When I voice my amazement at the darker side of Christmas light storage, my man gives me a lecture about how the lights are not made to last, poor quality…ya da ya da…. only three dollars…ya ya ya.  He feels it is his annual duty to deal with my vexation. I’ve heard it all before but it still makes me cross. 

Worse yet, I can't throw out an almost functional set of Christmas lights! It’s so wasteful I can’t stand it.  I think about the reams of lights in landfills, sitting there, not decomposing.  I worry dreadfully that some duck named Bernice is going to happen across my Christmas lights from 2001 and get them stuck around her feet.  Granted, for the first few days she might view them as an upscale ankle bracelet, but what happens when Bernice needs to fly somewhere and is entangled in my lights from Christmas past?  It haunts me.  

So much so, that a few years ago, instead of throwing out a broken strand of lights like my hubby told me too, I hid in the garage and chopped the entire green strand into two inch pieces. For nearly 6 months my family had indestructible twist ties on their bag lunches.  They couldn’t figure out where I had purchased such satanic home supplies. I couldn’t tell them.  My guy doesn’t need to know everything about the woman he married.  Sometimes, you need to cope alone.

It was a blessing therefore, to hand off the Christmas lights to my teens, effectively removing myself from my annual Christmas light angst.*   I sat on the sofa watching the girls work until my little one handed me one of my Christmas treasures.  Most families in my world have a favorite nativity.  A couple of my friends even collect them, which is an admirable if not space consuming endeavor.  Carved olive wood from Jerusalem, stone pieces from Bethlehem, treasures handed down from Grandma, these nativity pieces are steeped in symbolism and meaning.  A cultural cornucopia of Christian Christmas symbolism. 

The Jesus from my nativity….not so much.

Behold, sock Jesus

Yep.  That’s a sock Jesus. In case you were wondering.  

This masterpiece was brought home by a 3 year old, who placed it gently under my Christmas tree.  I will save the story for another day.  All you need to know is that I madly love this sock Jesus.

Last week I confessed I often want a Santa Jesus.  I thought this week we could talk about sock Jesus because He is in high demand these days.  Sock Jesus is an easy going fellow who smiles sweetly at most things - well, everything really.  As long as you are happy and I am happy, sock Jesus has nothing much to say.  Sin becomes irrelevant which is too bad because the fact He condescended to enter this mess is significant.  However, sock Jesus doesn’t worry much about sin because he’s too busy being happy with everyone for everything. 

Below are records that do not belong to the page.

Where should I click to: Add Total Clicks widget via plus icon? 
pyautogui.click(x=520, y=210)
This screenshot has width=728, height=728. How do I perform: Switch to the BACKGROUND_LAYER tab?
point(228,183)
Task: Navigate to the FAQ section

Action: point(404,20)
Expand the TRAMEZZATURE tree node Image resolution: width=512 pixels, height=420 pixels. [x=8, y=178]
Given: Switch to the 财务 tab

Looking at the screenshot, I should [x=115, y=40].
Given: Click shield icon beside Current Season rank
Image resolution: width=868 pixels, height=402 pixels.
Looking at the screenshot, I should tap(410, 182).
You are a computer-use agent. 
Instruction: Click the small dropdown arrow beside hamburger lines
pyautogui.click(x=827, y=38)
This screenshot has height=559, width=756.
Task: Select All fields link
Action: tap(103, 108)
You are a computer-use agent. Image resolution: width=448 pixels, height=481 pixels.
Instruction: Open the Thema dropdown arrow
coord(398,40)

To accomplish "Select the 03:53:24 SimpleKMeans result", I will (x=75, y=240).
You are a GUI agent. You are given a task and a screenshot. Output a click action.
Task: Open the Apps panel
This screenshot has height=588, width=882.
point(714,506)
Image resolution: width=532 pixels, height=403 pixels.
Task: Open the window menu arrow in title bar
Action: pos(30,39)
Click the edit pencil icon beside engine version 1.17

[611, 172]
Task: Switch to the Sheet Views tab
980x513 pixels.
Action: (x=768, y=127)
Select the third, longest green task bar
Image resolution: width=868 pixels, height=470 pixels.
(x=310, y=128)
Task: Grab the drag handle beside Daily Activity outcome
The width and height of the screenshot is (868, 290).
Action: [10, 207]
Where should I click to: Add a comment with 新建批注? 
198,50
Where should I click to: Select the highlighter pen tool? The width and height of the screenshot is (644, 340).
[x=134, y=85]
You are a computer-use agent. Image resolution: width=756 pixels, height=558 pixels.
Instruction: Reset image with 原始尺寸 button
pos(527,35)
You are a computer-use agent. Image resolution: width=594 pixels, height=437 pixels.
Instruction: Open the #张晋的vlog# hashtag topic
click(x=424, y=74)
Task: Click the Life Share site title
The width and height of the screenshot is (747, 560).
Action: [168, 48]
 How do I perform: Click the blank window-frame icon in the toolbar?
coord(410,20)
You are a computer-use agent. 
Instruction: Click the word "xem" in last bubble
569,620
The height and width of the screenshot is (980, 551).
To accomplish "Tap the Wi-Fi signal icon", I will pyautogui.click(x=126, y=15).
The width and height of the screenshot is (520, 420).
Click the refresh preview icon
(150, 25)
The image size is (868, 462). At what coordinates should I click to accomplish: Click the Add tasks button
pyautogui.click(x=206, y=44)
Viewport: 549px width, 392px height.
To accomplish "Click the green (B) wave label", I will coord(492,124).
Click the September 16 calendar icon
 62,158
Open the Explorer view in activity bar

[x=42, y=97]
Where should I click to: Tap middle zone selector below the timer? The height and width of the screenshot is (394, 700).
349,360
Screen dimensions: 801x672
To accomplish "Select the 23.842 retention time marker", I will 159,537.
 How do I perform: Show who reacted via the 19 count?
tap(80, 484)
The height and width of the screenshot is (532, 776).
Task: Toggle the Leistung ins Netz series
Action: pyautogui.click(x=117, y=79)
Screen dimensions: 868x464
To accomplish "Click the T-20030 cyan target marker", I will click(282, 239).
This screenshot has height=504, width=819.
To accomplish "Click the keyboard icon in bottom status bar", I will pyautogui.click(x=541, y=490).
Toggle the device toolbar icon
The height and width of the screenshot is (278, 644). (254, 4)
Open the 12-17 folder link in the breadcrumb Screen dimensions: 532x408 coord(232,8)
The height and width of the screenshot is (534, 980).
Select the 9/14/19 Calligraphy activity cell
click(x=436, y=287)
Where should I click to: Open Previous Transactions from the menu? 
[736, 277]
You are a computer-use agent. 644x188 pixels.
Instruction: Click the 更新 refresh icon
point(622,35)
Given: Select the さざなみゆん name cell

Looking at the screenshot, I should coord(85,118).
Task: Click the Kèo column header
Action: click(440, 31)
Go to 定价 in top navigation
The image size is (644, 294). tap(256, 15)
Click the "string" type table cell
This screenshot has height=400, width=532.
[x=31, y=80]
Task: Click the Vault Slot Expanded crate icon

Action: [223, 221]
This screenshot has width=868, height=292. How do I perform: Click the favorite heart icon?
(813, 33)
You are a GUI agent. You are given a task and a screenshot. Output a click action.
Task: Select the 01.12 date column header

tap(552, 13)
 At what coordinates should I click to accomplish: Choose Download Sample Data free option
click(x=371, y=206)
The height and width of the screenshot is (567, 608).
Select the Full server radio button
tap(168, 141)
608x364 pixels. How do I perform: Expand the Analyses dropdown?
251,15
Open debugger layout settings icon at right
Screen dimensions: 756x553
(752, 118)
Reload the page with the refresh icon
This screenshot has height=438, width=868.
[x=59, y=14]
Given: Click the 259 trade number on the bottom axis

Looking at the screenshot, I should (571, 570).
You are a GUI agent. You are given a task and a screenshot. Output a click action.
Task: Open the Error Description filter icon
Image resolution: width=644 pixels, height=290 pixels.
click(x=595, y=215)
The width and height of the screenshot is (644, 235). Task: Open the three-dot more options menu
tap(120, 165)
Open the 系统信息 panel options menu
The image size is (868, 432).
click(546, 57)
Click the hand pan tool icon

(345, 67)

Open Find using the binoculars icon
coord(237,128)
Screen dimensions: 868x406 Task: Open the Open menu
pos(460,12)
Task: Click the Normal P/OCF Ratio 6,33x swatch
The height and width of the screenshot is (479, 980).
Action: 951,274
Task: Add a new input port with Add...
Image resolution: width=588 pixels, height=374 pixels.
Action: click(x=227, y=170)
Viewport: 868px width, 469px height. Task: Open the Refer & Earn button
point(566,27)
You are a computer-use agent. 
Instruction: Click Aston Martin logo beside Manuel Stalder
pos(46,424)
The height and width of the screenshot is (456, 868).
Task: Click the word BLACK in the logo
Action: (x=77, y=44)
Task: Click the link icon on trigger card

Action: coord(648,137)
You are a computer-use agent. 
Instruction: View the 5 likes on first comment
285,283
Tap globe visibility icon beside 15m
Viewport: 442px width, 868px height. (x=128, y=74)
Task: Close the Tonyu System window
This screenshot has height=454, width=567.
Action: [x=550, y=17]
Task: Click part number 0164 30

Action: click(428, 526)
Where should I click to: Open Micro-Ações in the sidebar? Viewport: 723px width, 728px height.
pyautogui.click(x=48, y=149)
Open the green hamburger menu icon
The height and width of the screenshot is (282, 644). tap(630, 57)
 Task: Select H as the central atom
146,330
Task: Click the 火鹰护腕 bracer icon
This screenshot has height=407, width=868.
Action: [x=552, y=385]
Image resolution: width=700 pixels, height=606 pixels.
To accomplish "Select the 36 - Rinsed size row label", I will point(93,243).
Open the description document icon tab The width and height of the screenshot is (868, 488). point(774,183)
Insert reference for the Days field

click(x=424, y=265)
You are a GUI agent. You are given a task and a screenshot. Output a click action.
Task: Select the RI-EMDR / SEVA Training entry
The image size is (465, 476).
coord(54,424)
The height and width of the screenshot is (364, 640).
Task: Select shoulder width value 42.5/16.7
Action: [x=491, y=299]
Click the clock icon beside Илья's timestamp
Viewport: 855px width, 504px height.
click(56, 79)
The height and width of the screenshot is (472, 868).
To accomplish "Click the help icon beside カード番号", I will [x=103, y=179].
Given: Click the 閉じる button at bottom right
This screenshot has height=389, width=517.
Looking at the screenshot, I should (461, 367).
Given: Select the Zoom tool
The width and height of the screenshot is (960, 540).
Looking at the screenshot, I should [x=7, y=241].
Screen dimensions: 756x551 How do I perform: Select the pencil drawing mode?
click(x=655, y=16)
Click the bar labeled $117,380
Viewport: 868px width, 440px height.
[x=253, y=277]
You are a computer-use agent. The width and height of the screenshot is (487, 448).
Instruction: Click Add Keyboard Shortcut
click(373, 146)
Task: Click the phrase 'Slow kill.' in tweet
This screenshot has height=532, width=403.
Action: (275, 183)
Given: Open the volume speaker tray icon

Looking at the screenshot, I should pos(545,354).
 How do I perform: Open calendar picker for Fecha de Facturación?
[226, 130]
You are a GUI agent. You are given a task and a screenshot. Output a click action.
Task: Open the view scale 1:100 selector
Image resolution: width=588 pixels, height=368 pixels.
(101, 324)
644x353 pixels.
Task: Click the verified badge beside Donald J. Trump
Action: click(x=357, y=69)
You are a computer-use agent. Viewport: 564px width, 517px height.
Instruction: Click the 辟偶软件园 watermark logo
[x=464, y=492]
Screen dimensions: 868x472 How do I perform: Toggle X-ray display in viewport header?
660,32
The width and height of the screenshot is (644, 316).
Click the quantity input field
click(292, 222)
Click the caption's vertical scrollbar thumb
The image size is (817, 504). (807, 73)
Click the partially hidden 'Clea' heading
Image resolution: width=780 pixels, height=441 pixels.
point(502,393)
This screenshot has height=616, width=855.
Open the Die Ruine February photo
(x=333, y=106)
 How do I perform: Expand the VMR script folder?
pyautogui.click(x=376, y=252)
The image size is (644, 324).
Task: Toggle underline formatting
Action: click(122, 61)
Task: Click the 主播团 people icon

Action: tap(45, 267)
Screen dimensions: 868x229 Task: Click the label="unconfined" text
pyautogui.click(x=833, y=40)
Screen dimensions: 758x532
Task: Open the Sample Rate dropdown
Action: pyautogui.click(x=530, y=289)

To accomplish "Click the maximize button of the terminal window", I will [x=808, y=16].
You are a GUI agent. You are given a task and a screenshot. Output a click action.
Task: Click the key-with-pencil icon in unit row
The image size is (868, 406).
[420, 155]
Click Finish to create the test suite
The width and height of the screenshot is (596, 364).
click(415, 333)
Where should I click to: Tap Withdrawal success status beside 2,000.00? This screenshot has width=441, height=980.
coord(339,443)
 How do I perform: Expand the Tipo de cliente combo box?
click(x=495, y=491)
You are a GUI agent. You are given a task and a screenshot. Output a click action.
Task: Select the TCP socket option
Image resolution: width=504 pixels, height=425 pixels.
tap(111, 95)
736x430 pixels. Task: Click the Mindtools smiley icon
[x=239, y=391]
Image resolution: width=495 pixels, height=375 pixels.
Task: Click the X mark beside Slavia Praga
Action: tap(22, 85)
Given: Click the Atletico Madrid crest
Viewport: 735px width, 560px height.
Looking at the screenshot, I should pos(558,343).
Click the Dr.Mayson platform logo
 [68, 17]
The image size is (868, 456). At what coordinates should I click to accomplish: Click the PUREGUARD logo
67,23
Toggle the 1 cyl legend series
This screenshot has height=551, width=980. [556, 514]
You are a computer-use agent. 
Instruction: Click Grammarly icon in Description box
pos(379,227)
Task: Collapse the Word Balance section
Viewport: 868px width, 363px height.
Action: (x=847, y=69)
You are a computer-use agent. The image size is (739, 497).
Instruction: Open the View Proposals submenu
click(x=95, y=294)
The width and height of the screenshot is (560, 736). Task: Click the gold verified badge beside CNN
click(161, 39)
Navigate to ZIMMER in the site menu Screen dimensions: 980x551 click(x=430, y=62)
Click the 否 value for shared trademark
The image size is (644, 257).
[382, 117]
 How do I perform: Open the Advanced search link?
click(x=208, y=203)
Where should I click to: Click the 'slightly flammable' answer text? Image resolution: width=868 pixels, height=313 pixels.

Truth isn’t important to sock Jesus either.  As long as we agree to get along, truth isn’t needed.  You can tweet what you like and make up your own reality as you go.  Sock Jesus doesn’t tweet because of the whole lack of arms thing, but if he did he would mostly tweet pictures of craft projects.  Sock Jesus doesn't challenge you like your  friends who speak the truth in hard times, love you in the pit and hold you accountable.  Friends like that don’t smile like He does, they’re too busy trying to enforce some warped form of altruistic legalism on a grace filled world.  

All in all, sock Jesus is pretty great, unless you find yourself in a world where souls break, people hurt and life goes wrong.  When that happens all sock Jesus can do is cover up stinky things, like funny looking feet.  You need Emmanuel when life gets hard.  “God with us” is the way to get through when you unpack some broken items in your Christmas box.    

So I’m praying for any broken things you might encounter this month my friend. That as you seek to accommodate a less than perfect Christmas, you will experience the real Jesus.  The one who can forgive you in your sinfulness, comfort you in your pain and bring you joy despite your sorrow.  

I’m thinking of you this week,

xoxKaren

* Totally untrue, I’ve hidden the broken lights so they can’t be thrown out. I’m trying to figure out what to do with 60 plastic snowflake light covers.